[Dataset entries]
□ □ □ □ □

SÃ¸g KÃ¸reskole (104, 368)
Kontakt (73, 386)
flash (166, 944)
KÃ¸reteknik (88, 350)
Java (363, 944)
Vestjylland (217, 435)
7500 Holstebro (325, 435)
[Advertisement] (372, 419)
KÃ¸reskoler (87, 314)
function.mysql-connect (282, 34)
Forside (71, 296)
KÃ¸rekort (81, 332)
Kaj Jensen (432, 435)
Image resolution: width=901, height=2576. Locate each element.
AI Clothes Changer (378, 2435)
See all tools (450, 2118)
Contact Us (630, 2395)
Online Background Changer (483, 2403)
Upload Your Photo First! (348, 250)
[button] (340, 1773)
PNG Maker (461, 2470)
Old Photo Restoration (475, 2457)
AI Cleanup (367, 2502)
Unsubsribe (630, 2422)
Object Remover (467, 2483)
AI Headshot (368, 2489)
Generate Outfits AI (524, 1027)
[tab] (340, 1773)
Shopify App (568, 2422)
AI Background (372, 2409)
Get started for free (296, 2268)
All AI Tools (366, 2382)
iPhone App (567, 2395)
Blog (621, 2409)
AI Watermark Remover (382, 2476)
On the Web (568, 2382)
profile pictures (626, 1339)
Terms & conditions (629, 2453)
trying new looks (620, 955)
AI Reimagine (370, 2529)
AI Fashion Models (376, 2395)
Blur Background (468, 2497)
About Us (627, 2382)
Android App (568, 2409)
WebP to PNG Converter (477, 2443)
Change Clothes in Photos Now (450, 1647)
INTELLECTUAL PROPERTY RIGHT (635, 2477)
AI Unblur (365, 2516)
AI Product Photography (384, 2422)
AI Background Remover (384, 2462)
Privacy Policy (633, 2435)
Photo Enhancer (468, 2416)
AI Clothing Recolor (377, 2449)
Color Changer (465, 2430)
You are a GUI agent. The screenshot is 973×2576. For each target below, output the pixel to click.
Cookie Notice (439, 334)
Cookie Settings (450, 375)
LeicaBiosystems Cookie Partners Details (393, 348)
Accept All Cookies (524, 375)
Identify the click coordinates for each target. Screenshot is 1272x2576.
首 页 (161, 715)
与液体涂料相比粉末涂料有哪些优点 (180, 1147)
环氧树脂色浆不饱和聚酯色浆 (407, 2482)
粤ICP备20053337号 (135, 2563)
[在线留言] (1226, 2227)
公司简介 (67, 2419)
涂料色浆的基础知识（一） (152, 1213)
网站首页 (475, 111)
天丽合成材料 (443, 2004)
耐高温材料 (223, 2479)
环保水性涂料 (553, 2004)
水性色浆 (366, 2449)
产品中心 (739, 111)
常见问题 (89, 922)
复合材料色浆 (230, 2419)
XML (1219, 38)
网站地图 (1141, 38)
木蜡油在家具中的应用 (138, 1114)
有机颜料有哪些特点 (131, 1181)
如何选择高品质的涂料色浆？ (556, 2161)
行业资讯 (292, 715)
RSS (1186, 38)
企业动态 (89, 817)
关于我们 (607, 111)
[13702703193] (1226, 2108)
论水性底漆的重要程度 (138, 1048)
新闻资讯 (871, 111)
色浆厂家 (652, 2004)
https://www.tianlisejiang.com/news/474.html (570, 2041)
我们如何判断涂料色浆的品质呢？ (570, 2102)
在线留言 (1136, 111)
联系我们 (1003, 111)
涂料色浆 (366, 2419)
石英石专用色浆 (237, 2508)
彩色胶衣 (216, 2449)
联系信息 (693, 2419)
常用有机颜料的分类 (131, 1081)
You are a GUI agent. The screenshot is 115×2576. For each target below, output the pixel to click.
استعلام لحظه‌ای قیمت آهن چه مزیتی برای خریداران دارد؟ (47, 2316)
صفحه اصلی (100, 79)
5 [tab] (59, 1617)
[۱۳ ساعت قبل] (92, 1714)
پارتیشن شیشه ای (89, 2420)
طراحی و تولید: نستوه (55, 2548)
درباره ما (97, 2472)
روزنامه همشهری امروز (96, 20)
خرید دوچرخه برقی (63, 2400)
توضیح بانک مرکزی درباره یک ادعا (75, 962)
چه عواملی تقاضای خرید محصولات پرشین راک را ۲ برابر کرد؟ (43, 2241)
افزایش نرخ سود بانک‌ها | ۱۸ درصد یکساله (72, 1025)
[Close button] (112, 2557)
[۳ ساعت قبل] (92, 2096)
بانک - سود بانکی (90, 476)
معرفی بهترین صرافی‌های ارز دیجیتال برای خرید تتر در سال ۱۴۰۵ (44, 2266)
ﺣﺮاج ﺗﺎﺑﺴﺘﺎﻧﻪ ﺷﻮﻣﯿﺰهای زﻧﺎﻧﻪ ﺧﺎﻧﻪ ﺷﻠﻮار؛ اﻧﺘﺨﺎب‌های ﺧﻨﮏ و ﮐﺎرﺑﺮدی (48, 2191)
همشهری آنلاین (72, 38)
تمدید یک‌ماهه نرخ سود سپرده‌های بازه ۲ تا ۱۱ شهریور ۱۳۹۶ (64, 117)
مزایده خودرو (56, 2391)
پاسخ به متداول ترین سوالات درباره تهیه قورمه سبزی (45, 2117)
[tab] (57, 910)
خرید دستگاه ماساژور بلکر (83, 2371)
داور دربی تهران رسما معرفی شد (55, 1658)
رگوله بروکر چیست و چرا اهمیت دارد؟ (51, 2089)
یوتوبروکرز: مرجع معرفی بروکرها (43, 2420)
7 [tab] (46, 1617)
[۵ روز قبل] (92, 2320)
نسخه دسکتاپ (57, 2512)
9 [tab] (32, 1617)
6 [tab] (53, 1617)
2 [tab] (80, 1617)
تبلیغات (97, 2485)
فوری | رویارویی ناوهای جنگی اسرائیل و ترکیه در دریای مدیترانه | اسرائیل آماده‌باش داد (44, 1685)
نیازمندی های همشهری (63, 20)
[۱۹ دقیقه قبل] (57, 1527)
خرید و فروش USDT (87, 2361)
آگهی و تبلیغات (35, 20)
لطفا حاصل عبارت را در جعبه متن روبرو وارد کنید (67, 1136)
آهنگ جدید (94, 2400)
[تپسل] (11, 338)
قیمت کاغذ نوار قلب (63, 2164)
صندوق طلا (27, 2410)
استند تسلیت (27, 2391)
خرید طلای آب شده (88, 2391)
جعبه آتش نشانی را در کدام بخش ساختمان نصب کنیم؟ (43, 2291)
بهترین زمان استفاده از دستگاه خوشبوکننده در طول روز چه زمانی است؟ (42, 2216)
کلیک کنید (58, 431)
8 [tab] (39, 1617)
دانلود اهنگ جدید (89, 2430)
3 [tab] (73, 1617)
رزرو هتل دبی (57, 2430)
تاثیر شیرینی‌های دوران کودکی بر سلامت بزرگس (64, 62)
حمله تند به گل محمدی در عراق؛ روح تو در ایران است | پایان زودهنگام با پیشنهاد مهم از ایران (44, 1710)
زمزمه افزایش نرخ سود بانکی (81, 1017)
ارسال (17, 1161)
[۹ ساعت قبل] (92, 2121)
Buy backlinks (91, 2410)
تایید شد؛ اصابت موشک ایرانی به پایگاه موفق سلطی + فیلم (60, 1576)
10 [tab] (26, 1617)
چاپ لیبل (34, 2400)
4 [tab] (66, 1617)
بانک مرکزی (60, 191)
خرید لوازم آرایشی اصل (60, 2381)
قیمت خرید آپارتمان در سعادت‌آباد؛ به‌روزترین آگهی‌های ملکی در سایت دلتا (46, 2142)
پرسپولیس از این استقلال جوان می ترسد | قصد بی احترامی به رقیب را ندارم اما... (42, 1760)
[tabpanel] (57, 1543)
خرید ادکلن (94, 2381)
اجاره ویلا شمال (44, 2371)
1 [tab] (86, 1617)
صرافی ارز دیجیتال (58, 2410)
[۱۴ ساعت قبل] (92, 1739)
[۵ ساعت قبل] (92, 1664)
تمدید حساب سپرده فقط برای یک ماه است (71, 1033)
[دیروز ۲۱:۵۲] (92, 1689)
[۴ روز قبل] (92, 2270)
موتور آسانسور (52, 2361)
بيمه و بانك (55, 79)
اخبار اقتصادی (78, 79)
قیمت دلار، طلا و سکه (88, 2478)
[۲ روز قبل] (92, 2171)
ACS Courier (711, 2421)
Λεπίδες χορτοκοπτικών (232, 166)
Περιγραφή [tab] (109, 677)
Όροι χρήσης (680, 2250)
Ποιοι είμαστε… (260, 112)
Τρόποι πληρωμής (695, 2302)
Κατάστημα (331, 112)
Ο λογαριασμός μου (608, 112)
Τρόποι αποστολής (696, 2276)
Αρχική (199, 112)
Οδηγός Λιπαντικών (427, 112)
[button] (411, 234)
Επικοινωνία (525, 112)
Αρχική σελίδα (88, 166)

□ □ □ □ □

→ WHAT YOU WILL DO
Find and copy every line in the entries above where the string "افزایش" occurs.

→ EXERCISE RESPONSE
افزایش نرخ سود بانک‌ها | ۱۸ درصد یکساله (72, 1025)
زمزمه افزایش نرخ سود بانکی (81, 1017)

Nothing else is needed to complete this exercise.